The point is: the loans from the SS funds will now have to be paid back from general Federal tax revenues - income taxes, that kind of thing. That's because it's the Federal government that owes the money, and that's how the Federal Government pays its debts. The alternatives would be defaulting on those bonds, or borrowing the money necessary - from somebody else.

Failing to put back money the government transferred from one government fund to another government fund isn't in anyway shape or form a government debt default. I suggest you go back and read or re-read previous posts.
 
So you were asked for what your specific point (or proposal) was, your response was five personal attacks, and no proposal.
That's ok, I know what Joe's answer is: Joe's answer is that there is no such thing as "progressive enough". Any tax rate for the "rich" is too low and any tax rate for the "everyone else" is too high. Where this leads is that the bottom 99% of the population don't work and receive a guaranteed minimum income from the government, for an effective tax rate of negative infinity while the 1% operate the robot factories and get taxed to a level to bring them down to the guaranteed minimum income in his automated socialist utopia.
 
No, they don't.
"Paying their fair share" would mean that every 1% pays 1% of the country's upkeep. The top 1% pay far more than that. Indeed, the top 5% pay more than 50%. So it is currently biased very, very, very far towards the poor, and penalizes the rich.
It should be 0% and more like 90%. If fairness is your goal.
So "fairness" = most people contribute nothing, and one out of every 100 carries 90% of the load?

You are proposing everyone's favorite tax scheme - "tax someone else." And that's why we have a debt of $17 trillion.

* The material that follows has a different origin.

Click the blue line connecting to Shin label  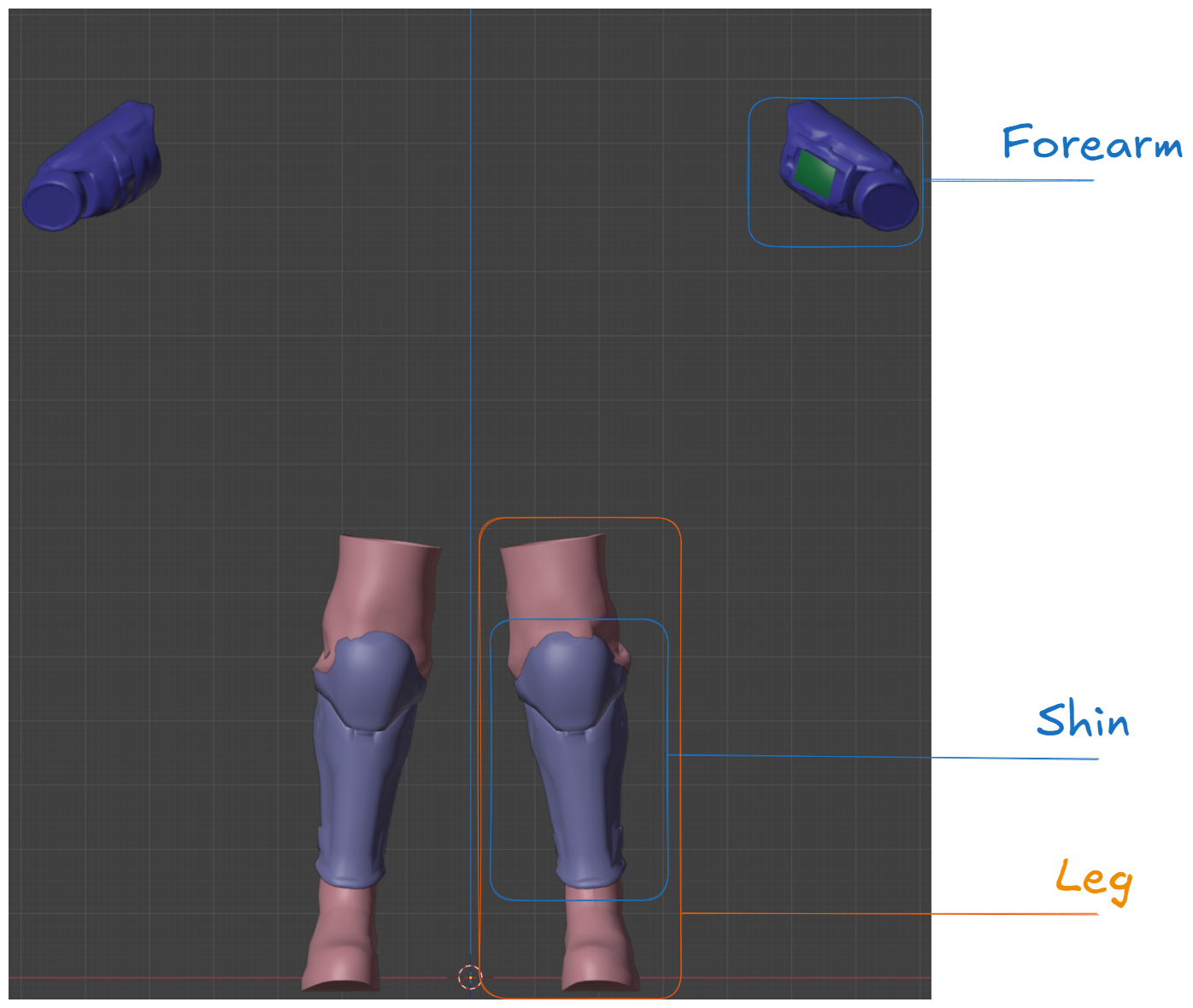[x=855, y=757]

Since no one else is actually proposing anything, I will. An across the board tax increase; all tax brackets go up 10%. (so 10% goes to 11%, 39.6% goes to 43.5%.) This hits the rich most (of course) since their taxes will go up by a larger amount than the poor AND will go up by a larger percentage. It will not affect the lower 43% at all, since they don't currently pay income tax.
 
billvon said:
"Paying their fair share" would mean that every 1% pays 1% of the country's upkeep.

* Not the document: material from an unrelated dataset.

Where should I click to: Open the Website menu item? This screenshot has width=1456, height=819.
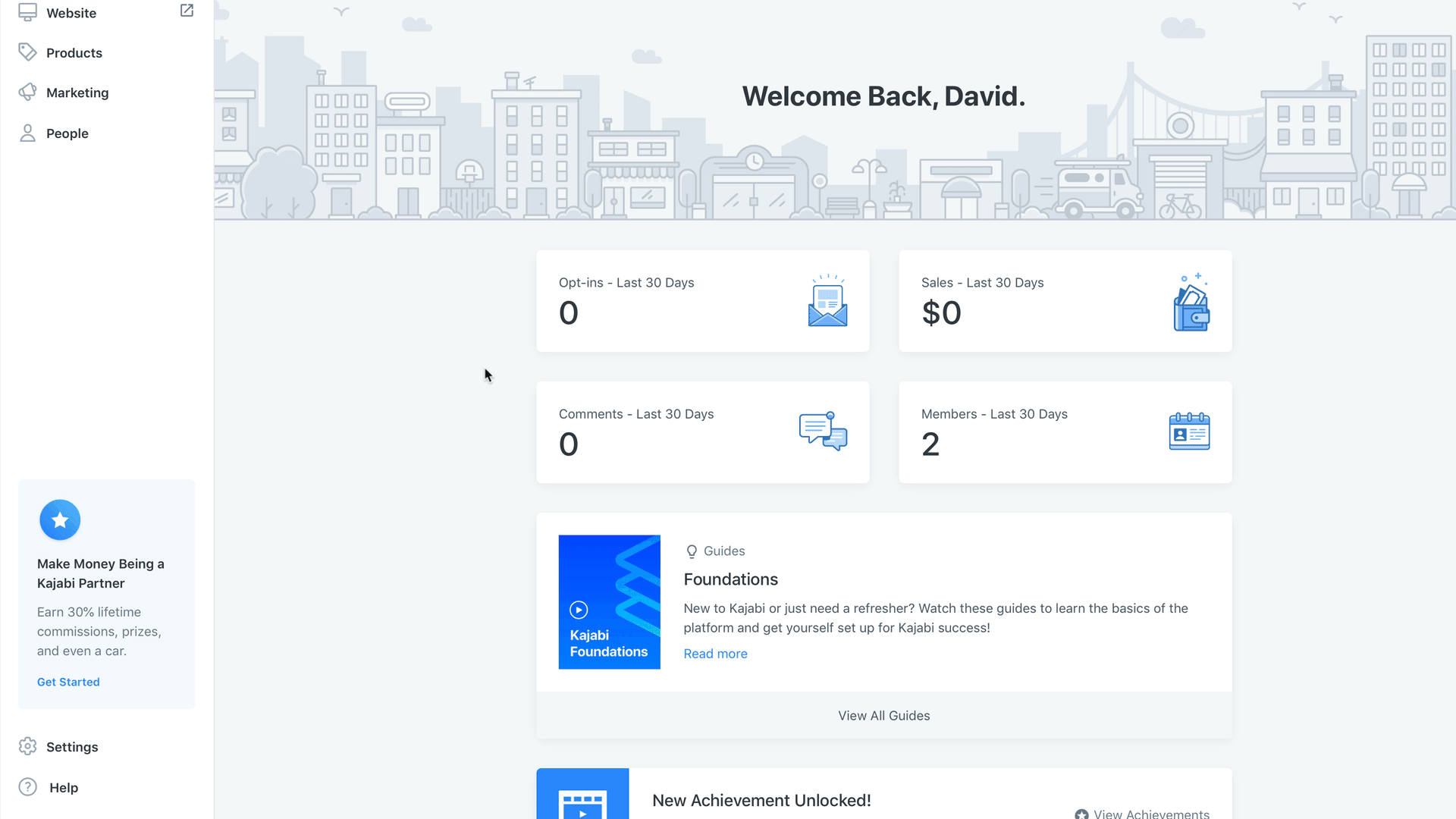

Nonsense. Not even in total tax burden does that make sense - let alone in income tax, which is supposed to balance the disproportionate burden of other taxation on the poor.
billvon said:
So "fairness" = most people contribute nothing, and one out of every 100 carries 90% of the load?
Of the income tax burden, yes - of course. That's what it's designed for.
billvon said:
Since no one else is actually proposing anything, I will. An across the board tax increase; all tax brackets go up 10%.

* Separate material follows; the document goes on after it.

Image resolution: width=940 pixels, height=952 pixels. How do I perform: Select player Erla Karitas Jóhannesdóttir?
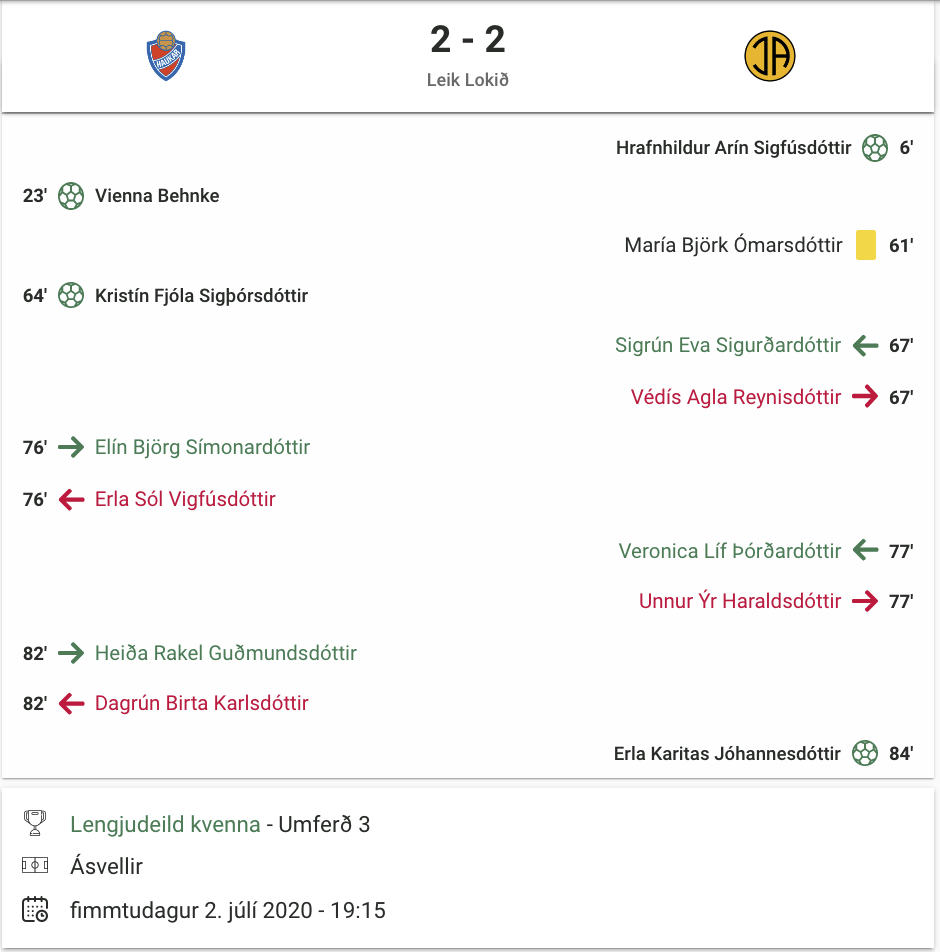[727, 753]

Now you aren't even adjusting your income tax for differential gains in income by class over the past thirty years, or the proportion of income gained via return to capital.
 
Of the income tax burden, yes - of course. That's what it's designed for.
Then you use a different definition of "fair" than everyone else.
Now you aren't even adjusting your income tax for differential gains in income by class over the past thirty years, or the proportion of income gained via return to capital.
OK. So increasing taxes on the rich more than on the poor is too unfair for you as well, because your taxes will go up too.

Again, a case study in why we have a $17 trillion dollar debt.